I was in the head, tapping a kidney, when I noticed the guy at the urinal next to me was looking at me funny. There's a cardinal rule about taking a leak next to another guy--don't look at him unless he farts. And I hadn't.
I looked right back at him, sizing him up. He was Asian--probably one of Quang's employees--and as such would know karate. Then again, he was watching another guy drain the lizard, and was therefore a pansy. I figured I could take him.
"What's the matter," I said, "haven't you seen a guy sit down to pee before?"
"Not at a urinal, no," he replied. Smug bastard. I was three-Zima drunk and hadn't noticed.
"Well...If you're window shopping, this sausage ain't on sale," I said.
"Look like vienna sausage," he said. "You sure you not Asian?"
I would have kicked his ass right then had I not been busy shaking the last drops from Herr Kommando. The Asian laughed as he finished up, and called over his shoulder as he left the john.
"You pee like girl," he said. "Funny man pee like girl." His laughter continued as the door closed behind him.
I couldn't stop him--I always take the time to wipe and apply hygiene spray, and by the time I finished he was gone. Oh well. I wasn't really in the mood to kill, and having just survived internment at Gitmo, I didn't need any dramas with the police. I tucked Herr Kommando away and pulled the handle to flush. As I left the bathroom, I coughed.

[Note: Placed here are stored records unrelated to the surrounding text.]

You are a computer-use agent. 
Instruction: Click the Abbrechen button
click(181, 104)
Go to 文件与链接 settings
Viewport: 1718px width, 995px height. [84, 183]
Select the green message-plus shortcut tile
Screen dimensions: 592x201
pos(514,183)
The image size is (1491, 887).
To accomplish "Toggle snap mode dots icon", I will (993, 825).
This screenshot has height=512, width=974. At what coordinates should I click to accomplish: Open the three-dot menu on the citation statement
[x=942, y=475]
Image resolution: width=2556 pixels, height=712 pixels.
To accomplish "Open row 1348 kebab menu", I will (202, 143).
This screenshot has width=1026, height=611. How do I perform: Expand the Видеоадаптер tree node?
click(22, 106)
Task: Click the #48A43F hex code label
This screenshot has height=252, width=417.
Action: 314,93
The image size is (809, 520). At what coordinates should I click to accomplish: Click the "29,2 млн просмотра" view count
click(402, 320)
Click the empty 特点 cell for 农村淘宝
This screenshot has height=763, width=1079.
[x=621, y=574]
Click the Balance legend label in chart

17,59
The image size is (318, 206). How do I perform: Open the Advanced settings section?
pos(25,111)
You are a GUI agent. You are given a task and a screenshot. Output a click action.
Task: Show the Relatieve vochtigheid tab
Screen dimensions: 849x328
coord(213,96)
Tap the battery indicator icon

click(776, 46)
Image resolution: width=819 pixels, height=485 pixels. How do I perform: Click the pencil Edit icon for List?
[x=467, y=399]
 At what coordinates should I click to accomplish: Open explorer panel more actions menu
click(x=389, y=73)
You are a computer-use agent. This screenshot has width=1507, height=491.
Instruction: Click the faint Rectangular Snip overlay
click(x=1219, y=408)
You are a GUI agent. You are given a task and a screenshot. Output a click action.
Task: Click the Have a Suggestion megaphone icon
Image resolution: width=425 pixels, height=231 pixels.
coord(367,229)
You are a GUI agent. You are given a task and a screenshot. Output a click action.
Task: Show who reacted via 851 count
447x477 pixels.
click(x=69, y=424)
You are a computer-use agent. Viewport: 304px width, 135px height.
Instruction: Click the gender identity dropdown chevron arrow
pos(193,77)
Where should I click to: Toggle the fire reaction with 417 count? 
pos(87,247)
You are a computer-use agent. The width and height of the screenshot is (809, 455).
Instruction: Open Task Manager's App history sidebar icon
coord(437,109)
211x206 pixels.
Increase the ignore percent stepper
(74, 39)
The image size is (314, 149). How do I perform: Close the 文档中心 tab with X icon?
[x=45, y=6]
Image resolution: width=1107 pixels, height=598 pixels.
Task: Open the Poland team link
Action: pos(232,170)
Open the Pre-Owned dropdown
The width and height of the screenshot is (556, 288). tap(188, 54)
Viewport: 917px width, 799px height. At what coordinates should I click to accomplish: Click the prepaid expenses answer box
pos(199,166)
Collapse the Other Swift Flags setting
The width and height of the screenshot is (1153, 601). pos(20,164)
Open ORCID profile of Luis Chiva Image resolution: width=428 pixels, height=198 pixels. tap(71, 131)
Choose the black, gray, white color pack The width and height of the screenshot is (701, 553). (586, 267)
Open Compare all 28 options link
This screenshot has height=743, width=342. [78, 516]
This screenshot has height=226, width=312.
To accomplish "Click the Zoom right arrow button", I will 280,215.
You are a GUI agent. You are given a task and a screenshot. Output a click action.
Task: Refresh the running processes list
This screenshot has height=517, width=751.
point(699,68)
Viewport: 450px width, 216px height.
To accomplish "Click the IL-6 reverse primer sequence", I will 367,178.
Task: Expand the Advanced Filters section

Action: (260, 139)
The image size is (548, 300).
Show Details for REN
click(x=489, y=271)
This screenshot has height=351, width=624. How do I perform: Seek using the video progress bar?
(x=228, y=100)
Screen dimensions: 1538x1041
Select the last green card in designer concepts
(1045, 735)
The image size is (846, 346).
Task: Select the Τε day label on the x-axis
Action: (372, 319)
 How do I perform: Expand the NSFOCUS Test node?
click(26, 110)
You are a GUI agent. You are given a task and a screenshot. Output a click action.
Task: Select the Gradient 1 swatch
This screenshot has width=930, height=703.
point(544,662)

The Next Day. 1300 hrs. The McFab compound.
"MOM...Momma, please..." I couldn't finish the sentence. I was too weak to cry out. I had been coughing and sneezing since I'd left Quang Troc's, and my military training told me that when you think you have a cold, you probably have a rare and virulent disease that's going to kill you. I had been in my bed since I got home, and couldn't leave it if I wanted to. I didn't want to.
"Mom, please...Come here...I'm dying..." I knew my mom couldn't save me, but I figured it would be nice to say goodbye before I met my heroes in Hell.
"Randy?" She tried my bedroom door, but of course it was quadruple-locked. "Honey, I can't get in, your door's locked. Should I use my key?"
"Your key?" Jesus, a man can't get any privacy. "Sure...key...Only--Mom! Don't come in yet. There's a gasmask and ABC gear in the pantry." The military issues NBC suits for protection from Nuclear, Biological, and Chemical attack. I couldn't forgive them for ending Seinfeld, though, and thus used the alternative ABC gear.
"Oh, honey," she said, and I heard her key turning a lock.
"No, Mom, really! I'm contaminated...Dying...Please, suit up...Please..."
My bedroom door opened fifteen minutes later, and my mom walked in with full protection on. She's a large woman, bless her, and looked like a camel stuffed into a very bright yellow condom.
"Oh, Randy," she said, her voice muffled through the gas mask, "Your nose is running!"
"Yes," I said, "I've got the...Sniffles." I'm a hard man, but I broke down crying. Lord Suffering doesn't care how much of a bad ass you are, He dispenses pain equally.
"It's probably just a cold, honey," Mom said. "At least you're laying in bed, as usual."
"But I coughed, too!" She didn't want to accept what was obvious. I was on the red-eye flight to Valhalla, and she couldn't stand to see her son go.
"Randy," she said, "let me take your temperature. I know how you get when you have a fever."
A few minutes later, I pulled the thermometer out of my mouth and read it.
"Why's it say 'rectal,'" I asked.
"Don't worry about that, Randy. I rinsed it. Now let's see...You don't have a fever, honey. I bet it's just allergies. You haven't been eating paint again, have you?"
"Not a lot, no, but..." Holy shit. It suddenly came to me. I knew where I'd gotten it.
"But what?"
"Don't worry about it, Mom. If I recover, you'll read all about it in the papers...The Pentagon papers, that is."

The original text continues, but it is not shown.